According to the detailed site plan, a 66-foot wide landscaped sidewalk will connect buildings A and B featuring a “grand staircase designed into the sidewalk” providing amphitheater seating which can be used as a gathering area for students to lounge and study.

The project, tentatively named “Knox Village,” will be handled by Toll Brothers, a Pennsylvania-based company known for designing and marketing luxury homes.

College Park Economic Development Coordinator, Michael Stiefvater, said that estimated value of the project is well over $100 million. According to Stiefvater, the construction of Knox Village will be a significant investment which will also bring tax revenue to both the county and the city.

Most of the current apartments in the area do not have washing machines and lack in amenities like heating system.
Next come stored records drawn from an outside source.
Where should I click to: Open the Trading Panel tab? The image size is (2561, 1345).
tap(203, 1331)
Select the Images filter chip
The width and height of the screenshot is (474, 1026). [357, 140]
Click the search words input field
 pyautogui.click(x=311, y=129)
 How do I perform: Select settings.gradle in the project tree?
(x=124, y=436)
Such inconveniences, however, provided for the biggest students’ appeal – price.

Therefore, some students believe that the new Knox Village will make housing in the area less affordable.

“They’ll try to make it affordable but the Knox Box is extremely cheap right now. However, I think it’s going to target more affluent students. So, where the low-income students will go?” said Ben Groeger, a senior University of Maryland student, who has been living in Knox Box for the last three years.

“I think the prices will go up as there will be more amenities,” said Alex Stansbury, a sophomore student who has moved to Knox Box past semester.

Nevertheless, students do want to see changes.

Groeger said he wanted to see more responsive management in terms of fixing things that are broken. Stansbury said it would be good if there could be a grocery store.

According to Stiefvater, it is planned to have three-four retail places for businesses but he could not say what kind of those businesses would be.

“It’s too early to name possible tenants at this stage. Perhaps, a restaurant, coffee shop, dry cleaner – something along these lines,” said Stiefvater. “As the area does not have a lot of room, it is hard to say whether big chain companies would like to become tenants.”

Matthew Popkin, UMD student majoring in Government and Politics and running for city council seat, said that Knox Village proposal has been a long time overdue.

“Current property is deteriorating. It’s not properly kept up and not very well planned.”

Popkin, who is representing College Park constituency from the 3d District, said that the city needed to encourage more of such projects.

“There’ve been a few projects concerning Route 1 development but the things went really slow compared with Hyattsville, Silver Spring, Bethesda. We need to be forward-thinking toward what College Park is going to be in a decade.”

According to the 2002 General Plan, the Knox Box property is located in the Developed Tier meaning “a network of sustainable, transit-supporting, mixed-use pedestrian-oriented, medium- to high-density neighborhoods.”

One of the major highlights facing the developer is a provision of safe bicycle and pedestrian travel as well as addressing related traffic concerns.

Knox Village will provide 314 bicycle parking lots, twice as many as a conditional requirement by city council.

With a view to improve traffic circulation, it was proposed to restore Knox Road to a two-way street. Once the project is completed, it is estimated that trip generation rate will increase five-fold in the morning and six-fold in the evening peaks.

To address security concerns – as recommended by the Prince George’s County Police Department – Knox Village will provide for emergency call boxes and cameras throughout the site that tie into the University of Maryland system.

With the construction about to start next summer, the opening deadline is set to fall 2016.